Thursday, July 05, 2018

"Saving The Planet's" Real World Setting In Middlebury, Vermont

Last week I described Saving the Planet & Stuff as having an environmental setting because much of the book's action takes place at the editorial office of an environmental journal. Additionally, there are scenes in the home of seriously committed environmentalists.

But the book also has a "real world" setting, a street and a town. It's set in East Branbury, Vermont, a place you will not find on any maps, because I made it up. (Though you will find Branbury State Park, which my family referred to as Branbury Beach.)

 I grew up in three different towns within a half an hour of Middlebury, and some of my older relatives ran farms in the area back in the day. Nonetheless, in spite of the Gauthier connection, Middlebury was bohemian bourgeois before bohemian bourgeois came to America. (We Gauthiers are neither bohemian nor bourgeois, forget about doing both of them at once.) When I was in high school, Middlebury was where we went to be cool. Except for the Ben Franklin, I couldn't shop in town, it was too expensive. But I can recall muttering obscenities with my friends while struggling to park my parents' car on the street. That's how cool I was then.

So when I wanted a town in Vermont, one with a place for an office and a house and streets to bike on, Middlebury came to mind.

The Middlebury STP&S Connections

First off, I thought of Weybridge Street for the location of Walt and Nora's 70s/80s-era solar home. My Gauthier grandparents lived on Weybridge Street towards the end of their lives, and it is absolutely the only residential street in Middlebury I have any knowledge of. No brainer.

There are several scenes in the book in which Michael and Nora bike to her office. Here is a Weybridge Street view I had in mind for that. Note how flat it is. My kind of biking.  If you read about Michael and Nora on their bikes, think of this kind of street.

Here is what I was thinking of as Michael and Nora's first turn off from Weybridge Street on their daily commute.

Then I envisioned them on a Main Street like Middlebury's. 

The bike trip to The Earth's Wife's office is described as including a steep incline. That's right. That didn't come out of  nowhere.There is an alley in Middlebury that leads to shops and what used to be the Vermont State Craft Center at Frog Hollow, which began during the time Walt and Nora were starting their magazine and was still a going concern while I was writing STP&S.

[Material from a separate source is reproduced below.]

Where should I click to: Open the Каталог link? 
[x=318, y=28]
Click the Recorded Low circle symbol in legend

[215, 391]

At the foot of this incline you also find the multi-floor back of some Main Street buildings. In my mind, this is where I located the entrance to The Earth's Wife's offices. They are on an upper floor, and Walt and Nora are renovating a lower floor for another editorial office.

Enough about the ride to the office. In one scene Walt and Michael go to the East Branbury transfer station. I don't have a clue where Middlebury's transfer station is, or if individuals can access it the way Walt does. I just got Michael and Walt out of town by sending them out past a church. And I did have a church in mind, St. Mary's Catholic Church, which the Gauthiers have had some connection with over the years.

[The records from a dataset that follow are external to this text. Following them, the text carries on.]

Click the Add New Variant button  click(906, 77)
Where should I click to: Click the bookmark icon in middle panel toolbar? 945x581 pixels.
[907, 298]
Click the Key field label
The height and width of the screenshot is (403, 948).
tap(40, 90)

One of the most popular scenes in Saving the Planet takes place in a restaurant. I was thinking of one of these store fronts for the restaurant. We're no longer on Main Street here. We're on whatever turns off Main Street to go up the hill toward Rt. 7. Yeah, you know what I'm talking about.

So that gives you an idea of the kinds of things I do in my head to work on settings for a book, particularly this one.

Like Pinterest?

If you like Pinterest, I have a Pinterest Board on STPS's Middlebury setting. It includes some extra personal material on my connection to some of these places.  By the way, you can also find some Pinterest boards I'm using for character development on a new project.

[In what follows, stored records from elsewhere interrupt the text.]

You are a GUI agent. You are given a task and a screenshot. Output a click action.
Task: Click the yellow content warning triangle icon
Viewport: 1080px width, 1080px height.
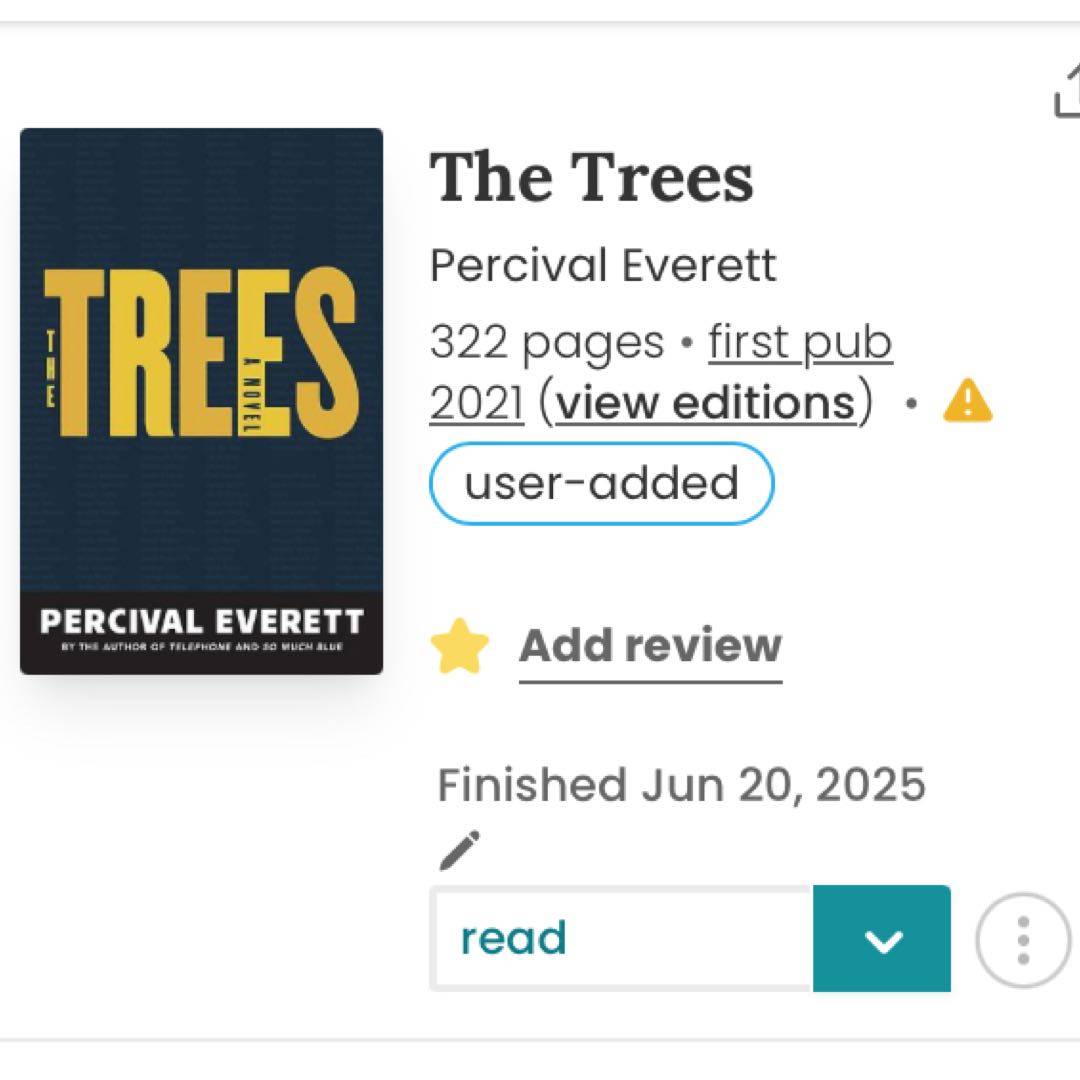coord(967,400)
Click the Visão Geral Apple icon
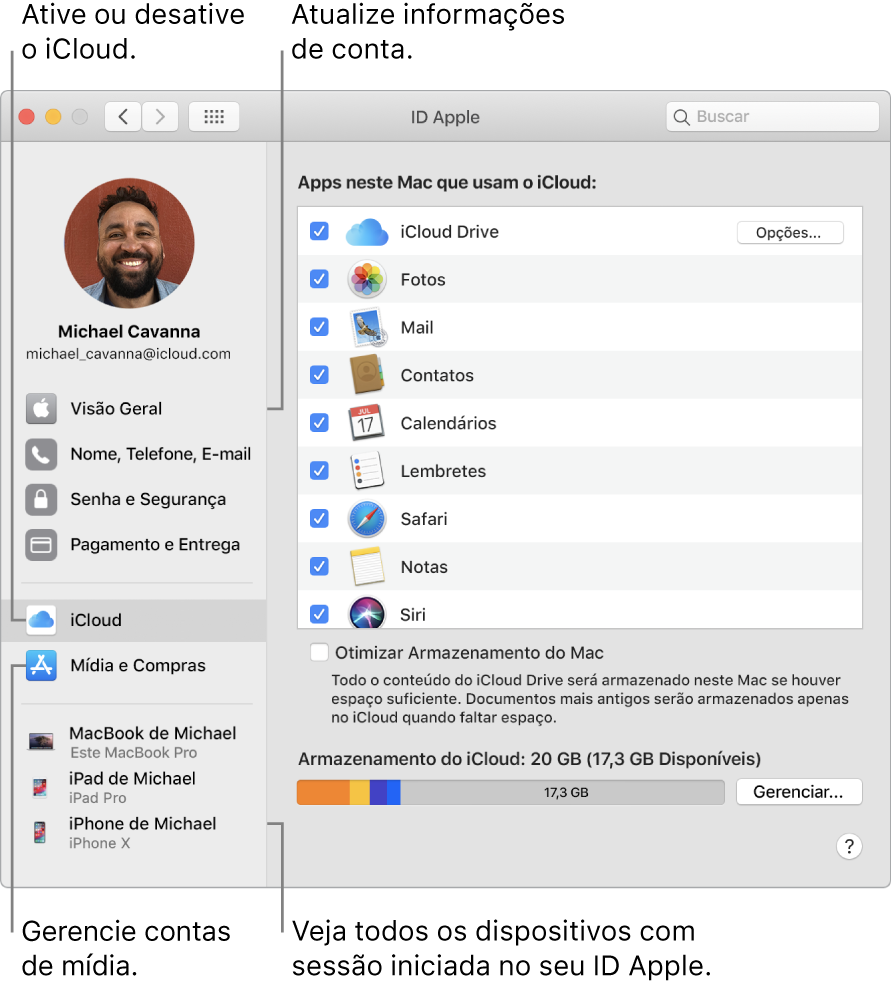 (40, 408)
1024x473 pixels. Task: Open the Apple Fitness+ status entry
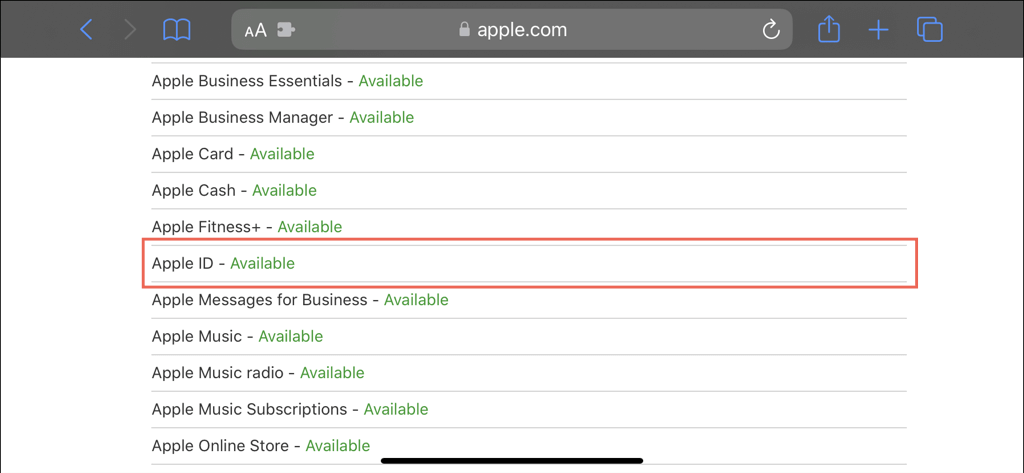tap(246, 227)
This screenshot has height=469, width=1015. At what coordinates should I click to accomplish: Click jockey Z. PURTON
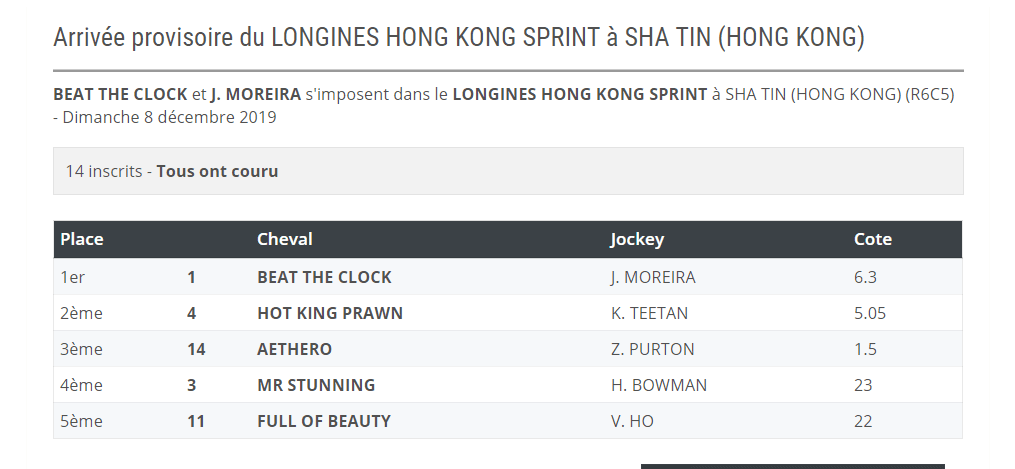[652, 349]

You can follow me on Twitter or use the hashtag #STPStwittered so you can read the Twitter edition of Saving the Planet & Stuff.


Dennis Tormey said...

This was really very interesting to read. I've walked those streets, recognized the restaurant setting on the hill leading up to Rte. 7, and speaking of Ben Franklin's, I've heard it is closing. This demonstrates how much work, preparation and inspiration is behind one of your books. Thanks for the education.

Gail Gauthier said...

Thanks for your kind words.

I'm not surprised to hear about Ben Franklin. The other stores in the chain have disappeared, and the Middlebury one is a pale shadow of its former self.